# init() wird mehrmals aufgerufen



## eso (8. Dez 2009)

Hallo ich habe ein Servlet mit einer init()-Methode:

```
public void init() throws ServletException {
		super.init();
		parmFileUrl = getInitParameter("meinParameter");
		getProperties();
	}
```
Beim debuggen habe ich festgestellt, dass diese immer genau 5 mal ausgeführt wird. Das kann ich mir nicht erklären. Wieso geschiet das, bzw. wie kann ich das abstellen? Vielen Dank.


----------



## maki (8. Dez 2009)

Hast du mehrere (ca. 5 ) Servletmappings auf diese Servletklasse?


----------



## eso (8. Dez 2009)

maki hat gesagt.:


> Hast du mehrere (ca. 5 ) Servletmappings auf diese Servletklasse?

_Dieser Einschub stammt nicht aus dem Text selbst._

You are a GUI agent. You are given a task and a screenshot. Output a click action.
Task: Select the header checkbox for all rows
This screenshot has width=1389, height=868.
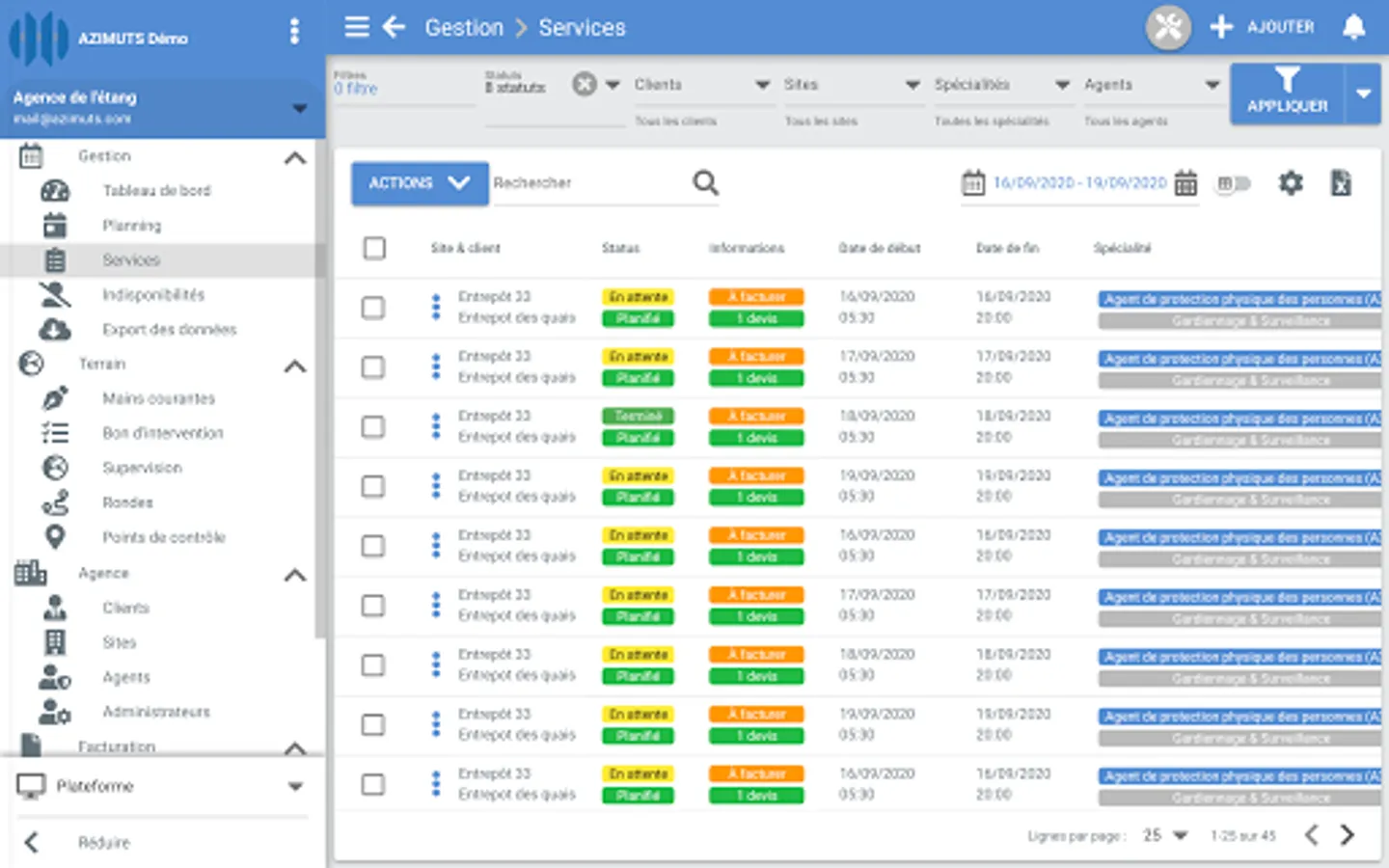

Meins du in der web.xml? Dort steht genau 1 mal:

	<servlet-mapping>
		<servlet-name>ImageViewerWin</servlet-name>
		<url-pattern>/ImageViewerWin</url-pattern>
	</servlet-mapping>

	<servlet>
		<description>
		</description>
		<display-name>ImageViewerWin</display-name>
		<servlet-name>ImageViewerWin</servlet-name>
		<servlet-class>de.xxx.ImageViewerWin</servlet-class>

		<init-param>
      		<param-name>meinParameter</param-name>
      		<param-value>CS_Props.txt</param-value>
    	        </init-param>

	</servlet>


----------



## eso (9. Dez 2009)

Niemand eine Ahnung?


----------



## maki (9. Dez 2009)

Vielleciht ist die WebApp mehrmals als Context angegeben, schon die server.xml geprüft?
Im Zweifelsfall einfach eine neue Tomcat version entpacken und fertig, IDEs zerschiessen die TC KOnfig gerne mal.


----------